Data provided Start Marker

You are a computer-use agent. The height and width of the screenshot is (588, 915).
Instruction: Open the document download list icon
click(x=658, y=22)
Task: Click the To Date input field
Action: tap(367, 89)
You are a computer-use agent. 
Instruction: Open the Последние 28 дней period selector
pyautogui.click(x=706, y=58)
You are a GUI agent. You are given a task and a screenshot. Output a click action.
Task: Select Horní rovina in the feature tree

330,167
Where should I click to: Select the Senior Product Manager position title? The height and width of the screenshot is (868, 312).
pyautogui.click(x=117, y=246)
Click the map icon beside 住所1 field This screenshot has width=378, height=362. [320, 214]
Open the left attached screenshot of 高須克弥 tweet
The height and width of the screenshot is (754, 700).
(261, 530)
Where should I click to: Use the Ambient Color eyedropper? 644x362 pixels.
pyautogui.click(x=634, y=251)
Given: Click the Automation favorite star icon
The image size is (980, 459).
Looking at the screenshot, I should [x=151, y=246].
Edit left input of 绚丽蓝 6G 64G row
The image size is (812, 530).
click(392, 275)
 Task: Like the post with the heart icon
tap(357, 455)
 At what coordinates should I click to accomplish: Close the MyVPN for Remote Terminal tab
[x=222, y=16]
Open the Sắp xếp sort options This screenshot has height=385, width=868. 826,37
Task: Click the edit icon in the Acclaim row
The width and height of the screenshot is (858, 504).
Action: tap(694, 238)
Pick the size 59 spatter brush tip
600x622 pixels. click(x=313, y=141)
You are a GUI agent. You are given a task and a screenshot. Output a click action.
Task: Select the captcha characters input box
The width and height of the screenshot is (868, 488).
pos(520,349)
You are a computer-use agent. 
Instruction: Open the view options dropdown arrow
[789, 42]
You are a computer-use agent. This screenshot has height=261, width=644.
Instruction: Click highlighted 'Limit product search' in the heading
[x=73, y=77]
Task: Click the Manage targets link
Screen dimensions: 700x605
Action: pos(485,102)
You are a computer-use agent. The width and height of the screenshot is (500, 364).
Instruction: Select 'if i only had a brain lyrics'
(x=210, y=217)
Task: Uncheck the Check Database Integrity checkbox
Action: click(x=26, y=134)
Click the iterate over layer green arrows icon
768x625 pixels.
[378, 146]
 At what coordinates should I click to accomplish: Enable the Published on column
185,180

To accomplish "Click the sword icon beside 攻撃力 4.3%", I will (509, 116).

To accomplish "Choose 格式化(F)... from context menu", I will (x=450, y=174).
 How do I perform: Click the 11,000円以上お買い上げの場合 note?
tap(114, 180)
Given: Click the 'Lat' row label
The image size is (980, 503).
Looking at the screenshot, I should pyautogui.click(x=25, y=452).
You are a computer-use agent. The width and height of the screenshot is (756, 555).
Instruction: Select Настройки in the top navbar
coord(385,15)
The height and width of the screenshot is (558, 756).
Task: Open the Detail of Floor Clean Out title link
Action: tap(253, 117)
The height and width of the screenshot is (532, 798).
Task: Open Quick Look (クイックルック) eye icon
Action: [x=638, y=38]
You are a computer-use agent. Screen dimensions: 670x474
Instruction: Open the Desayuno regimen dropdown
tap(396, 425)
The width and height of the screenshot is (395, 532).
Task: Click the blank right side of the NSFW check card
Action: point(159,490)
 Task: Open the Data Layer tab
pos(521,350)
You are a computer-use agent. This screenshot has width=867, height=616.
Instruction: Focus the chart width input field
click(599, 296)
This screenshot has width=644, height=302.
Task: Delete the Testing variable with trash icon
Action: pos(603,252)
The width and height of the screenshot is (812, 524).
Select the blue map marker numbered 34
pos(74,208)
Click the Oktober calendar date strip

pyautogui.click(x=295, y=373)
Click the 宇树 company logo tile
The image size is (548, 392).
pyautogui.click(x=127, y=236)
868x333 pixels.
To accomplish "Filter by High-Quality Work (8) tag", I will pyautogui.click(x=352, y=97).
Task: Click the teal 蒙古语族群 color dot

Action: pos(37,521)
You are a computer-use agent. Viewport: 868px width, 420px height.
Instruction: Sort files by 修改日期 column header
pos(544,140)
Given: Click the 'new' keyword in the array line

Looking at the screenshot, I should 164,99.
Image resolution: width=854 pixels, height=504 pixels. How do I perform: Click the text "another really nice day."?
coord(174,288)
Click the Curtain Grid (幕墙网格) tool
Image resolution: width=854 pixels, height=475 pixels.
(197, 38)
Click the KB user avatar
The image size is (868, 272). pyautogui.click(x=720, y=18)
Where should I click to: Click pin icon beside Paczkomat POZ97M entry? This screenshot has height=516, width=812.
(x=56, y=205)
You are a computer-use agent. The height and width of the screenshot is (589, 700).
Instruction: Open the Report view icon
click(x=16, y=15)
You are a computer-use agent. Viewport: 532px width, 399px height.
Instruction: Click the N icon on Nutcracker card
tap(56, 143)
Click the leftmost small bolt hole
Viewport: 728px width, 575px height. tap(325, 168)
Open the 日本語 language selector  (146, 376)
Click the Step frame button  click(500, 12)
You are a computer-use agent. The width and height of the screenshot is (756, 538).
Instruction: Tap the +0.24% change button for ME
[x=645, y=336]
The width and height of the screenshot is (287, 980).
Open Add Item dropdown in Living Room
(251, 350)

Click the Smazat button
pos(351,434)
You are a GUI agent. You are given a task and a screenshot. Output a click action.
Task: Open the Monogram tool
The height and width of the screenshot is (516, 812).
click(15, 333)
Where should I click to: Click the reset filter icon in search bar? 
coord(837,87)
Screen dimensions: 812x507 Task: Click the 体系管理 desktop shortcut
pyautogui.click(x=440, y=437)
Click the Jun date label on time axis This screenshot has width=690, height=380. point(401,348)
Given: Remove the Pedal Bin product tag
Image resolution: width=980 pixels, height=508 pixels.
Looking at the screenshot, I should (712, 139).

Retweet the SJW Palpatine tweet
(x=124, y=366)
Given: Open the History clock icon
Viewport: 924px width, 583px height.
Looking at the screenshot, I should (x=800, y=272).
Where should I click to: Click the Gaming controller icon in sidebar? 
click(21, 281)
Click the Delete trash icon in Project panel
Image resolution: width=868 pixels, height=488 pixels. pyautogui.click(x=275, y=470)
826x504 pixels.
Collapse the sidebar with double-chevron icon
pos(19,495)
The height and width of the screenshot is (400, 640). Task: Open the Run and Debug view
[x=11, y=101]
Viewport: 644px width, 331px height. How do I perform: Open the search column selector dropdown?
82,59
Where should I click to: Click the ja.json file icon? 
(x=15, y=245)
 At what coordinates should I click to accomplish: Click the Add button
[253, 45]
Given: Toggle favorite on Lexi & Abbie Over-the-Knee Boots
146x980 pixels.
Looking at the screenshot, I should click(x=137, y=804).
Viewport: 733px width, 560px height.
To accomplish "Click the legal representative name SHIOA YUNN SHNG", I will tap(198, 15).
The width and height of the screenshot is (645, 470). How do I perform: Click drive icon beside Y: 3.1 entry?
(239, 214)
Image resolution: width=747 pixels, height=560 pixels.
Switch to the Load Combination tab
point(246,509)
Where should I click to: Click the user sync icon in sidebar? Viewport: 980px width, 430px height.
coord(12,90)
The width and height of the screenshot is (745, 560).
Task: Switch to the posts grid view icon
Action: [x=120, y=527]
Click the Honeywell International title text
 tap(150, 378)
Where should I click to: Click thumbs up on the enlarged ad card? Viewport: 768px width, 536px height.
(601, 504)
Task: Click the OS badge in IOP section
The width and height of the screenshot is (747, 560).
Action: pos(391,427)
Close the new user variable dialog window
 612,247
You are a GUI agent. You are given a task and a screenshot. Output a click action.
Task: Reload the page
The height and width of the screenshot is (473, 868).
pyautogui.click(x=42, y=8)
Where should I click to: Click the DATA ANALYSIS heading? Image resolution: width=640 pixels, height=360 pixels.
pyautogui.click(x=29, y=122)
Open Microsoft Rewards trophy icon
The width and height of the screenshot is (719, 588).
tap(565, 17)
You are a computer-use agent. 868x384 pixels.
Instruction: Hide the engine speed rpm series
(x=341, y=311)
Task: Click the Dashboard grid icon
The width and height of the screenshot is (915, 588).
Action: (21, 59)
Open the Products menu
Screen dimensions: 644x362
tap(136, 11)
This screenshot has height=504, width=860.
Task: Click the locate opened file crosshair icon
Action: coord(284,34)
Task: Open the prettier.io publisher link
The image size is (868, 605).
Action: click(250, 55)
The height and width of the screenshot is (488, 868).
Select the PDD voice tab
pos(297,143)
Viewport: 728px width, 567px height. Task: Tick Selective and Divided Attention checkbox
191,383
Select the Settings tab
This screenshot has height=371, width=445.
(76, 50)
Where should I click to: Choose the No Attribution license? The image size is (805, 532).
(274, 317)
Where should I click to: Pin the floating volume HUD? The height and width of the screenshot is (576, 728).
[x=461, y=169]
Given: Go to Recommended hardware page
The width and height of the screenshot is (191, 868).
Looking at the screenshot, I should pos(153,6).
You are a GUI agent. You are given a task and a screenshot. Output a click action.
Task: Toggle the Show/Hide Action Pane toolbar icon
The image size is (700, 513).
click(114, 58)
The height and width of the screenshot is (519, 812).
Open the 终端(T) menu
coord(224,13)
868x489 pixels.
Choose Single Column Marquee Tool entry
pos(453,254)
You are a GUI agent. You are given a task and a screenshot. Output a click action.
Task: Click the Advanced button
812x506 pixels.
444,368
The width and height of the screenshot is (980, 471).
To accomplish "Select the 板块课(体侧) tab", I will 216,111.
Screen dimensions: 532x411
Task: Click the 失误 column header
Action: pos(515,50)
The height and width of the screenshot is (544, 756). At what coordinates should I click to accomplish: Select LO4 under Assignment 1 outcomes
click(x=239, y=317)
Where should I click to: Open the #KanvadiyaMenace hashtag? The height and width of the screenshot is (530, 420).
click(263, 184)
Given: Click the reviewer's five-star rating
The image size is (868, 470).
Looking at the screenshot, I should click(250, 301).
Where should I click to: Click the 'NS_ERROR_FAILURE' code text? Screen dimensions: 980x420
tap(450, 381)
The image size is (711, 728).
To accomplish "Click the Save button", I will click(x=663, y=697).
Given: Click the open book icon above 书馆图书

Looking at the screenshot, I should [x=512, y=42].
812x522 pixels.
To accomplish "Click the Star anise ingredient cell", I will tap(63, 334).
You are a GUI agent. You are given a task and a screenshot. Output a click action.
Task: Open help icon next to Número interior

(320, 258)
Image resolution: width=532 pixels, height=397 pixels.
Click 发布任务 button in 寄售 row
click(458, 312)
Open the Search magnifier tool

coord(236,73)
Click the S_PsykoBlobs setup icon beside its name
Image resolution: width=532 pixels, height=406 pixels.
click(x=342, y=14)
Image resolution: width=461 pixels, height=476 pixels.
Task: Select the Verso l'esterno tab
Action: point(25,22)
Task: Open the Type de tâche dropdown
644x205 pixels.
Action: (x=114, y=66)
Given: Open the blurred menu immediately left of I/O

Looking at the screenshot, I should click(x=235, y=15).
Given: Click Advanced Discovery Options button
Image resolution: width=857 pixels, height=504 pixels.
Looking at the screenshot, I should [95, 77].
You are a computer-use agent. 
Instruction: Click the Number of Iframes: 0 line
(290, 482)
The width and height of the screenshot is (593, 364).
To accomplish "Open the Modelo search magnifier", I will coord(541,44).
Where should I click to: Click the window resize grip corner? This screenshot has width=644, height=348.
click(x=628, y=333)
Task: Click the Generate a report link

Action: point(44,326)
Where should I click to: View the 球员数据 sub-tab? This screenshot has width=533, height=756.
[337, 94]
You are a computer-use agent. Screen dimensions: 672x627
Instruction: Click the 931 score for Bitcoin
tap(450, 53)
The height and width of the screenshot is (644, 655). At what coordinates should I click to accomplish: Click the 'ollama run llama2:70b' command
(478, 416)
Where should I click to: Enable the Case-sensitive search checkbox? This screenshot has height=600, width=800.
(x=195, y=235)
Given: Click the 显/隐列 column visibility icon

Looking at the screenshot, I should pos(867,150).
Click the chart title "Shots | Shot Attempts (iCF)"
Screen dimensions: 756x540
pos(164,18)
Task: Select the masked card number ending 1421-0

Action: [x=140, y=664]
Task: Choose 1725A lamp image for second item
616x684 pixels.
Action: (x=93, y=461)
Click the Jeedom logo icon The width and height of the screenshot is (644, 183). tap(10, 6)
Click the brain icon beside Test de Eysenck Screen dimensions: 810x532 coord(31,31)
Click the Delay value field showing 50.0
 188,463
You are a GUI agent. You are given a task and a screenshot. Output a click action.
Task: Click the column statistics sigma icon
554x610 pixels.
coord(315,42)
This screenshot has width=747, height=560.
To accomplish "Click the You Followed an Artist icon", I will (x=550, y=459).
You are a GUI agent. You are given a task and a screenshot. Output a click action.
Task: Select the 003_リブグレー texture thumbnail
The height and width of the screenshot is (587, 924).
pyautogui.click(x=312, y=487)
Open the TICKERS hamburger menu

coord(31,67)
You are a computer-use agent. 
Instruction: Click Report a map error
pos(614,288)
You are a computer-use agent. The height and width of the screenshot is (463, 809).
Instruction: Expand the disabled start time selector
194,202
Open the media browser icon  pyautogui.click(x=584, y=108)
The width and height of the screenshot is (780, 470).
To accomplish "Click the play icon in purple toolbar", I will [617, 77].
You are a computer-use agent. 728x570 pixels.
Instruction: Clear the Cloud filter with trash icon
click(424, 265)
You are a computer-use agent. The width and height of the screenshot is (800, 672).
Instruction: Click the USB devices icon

Data provided End Marker

■ Work request
Could you return all lines from the data above that contain the string "label"?

■ Solution
Given: Click the 'Lat' row label
Click the Jun date label on time axis This screenshot has width=690, height=380. point(401,348)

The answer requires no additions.